[Work instructions]:
a – In the propagator post, what does the OP call the initial value problem (P)?
b – Does each statement agree with the propagator post? (i) The set Ω is assumed to be bounded. (ii) The writer revised PDE lectures before posting. (iii) Barton treats the unbounded case of Ω at the beginning of chapter 10. Answer yes or no for each, and quote the deciding words.

[Source text]:
┄┄┄┄┄┄┄┄┄┄
A proof from the book (Erdős used this to mean "an elegant -- even divine -- proof", here I prosaically mean "Elements of Green's functions and propagation - potentials, diffusion, and waves" (OUP, 1989), Gabriel Barton, §10.3 p.237 forward)
Let $\Omega$ be a bounded open subset of $\mathbb{R}^n$ with boundary $\partial \Omega$. Barton defines the propagator $K(\mathbf{x},t, \mathbf{y},s)$ as a solution of the following initial value problem (IVP)
$$\left\lbrace \begin{aligned}
\square_{\mathbf{x},t}\, K(\mathbf{x},t, \mathbf{y},s) &=0\ , \quad \forall \ \mathbf{x}, \mathbf{y}\in \Omega,\ \forall\ t,s \in \mathbb{R} \\
K(\mathbf{x},t, \mathbf{y},t) &= 0\ , \quad \forall \ \mathbf{x}, \mathbf{y}\in \Omega,\ \forall\ t \in \mathbb{R} \\
\lim_{t\to s^+}\frac{\partial}{\partial t} K(\mathbf{x},t, \mathbf{y},s) &= \delta^{(3)}(\mathbf{x}- \mathbf{y})\ , \quad \forall \ s \in \mathbb{R}
\end{aligned} \right. \tag{P}$$
(this is what the OP refers to as II)
Remarks:
- in view of the the last condition, one should understand everything in the sense of distribution (and thus the $\forall\ \mathbf{x}, \mathbf{y}, s$... do not make sense). I did not revise my PDE lectures, but it could be that the weak solutions are in fact real differentiable functions. Let us assume it is the case, otherwise one will (in the following) have to make sense of the integral of a distribution (maybe evaluation on some "plateau" test function, constant at 1 on some region, 0 outside?)
- Barton says (at the beginning of chapter 10) that the $\Omega$ unbounded case is treated later.
- the motivation for the name "propagator" is given below.
┄┄┄┄┄┄┄┄┄┄
[Available data]:
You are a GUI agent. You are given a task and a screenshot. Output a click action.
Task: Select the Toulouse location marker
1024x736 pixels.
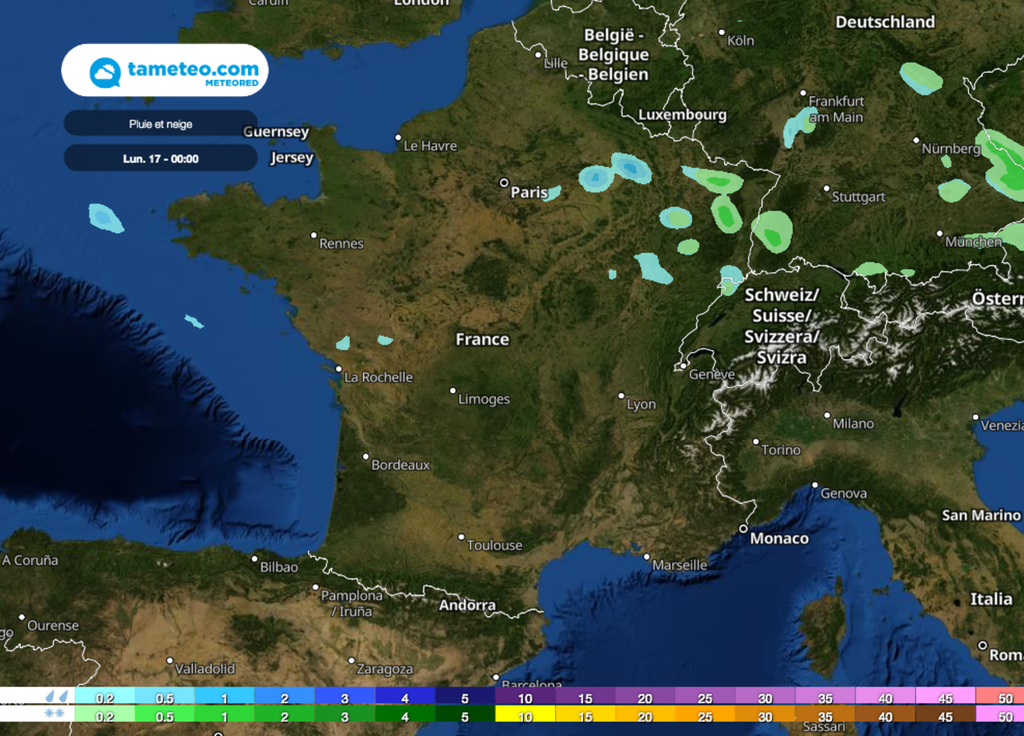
┄┄┄┄┄┄┄┄┄┄
[Solutions below]:
a – II

b –
(i) Yes: "Let $\Omega$ be a bounded open subset of $\mathbb{R}^n$"
(ii) No: "I did not revise my PDE lectures"
(iii) No: "Barton says (at the beginning of chapter 10) that the $\Omega$ unbounded case is treated later."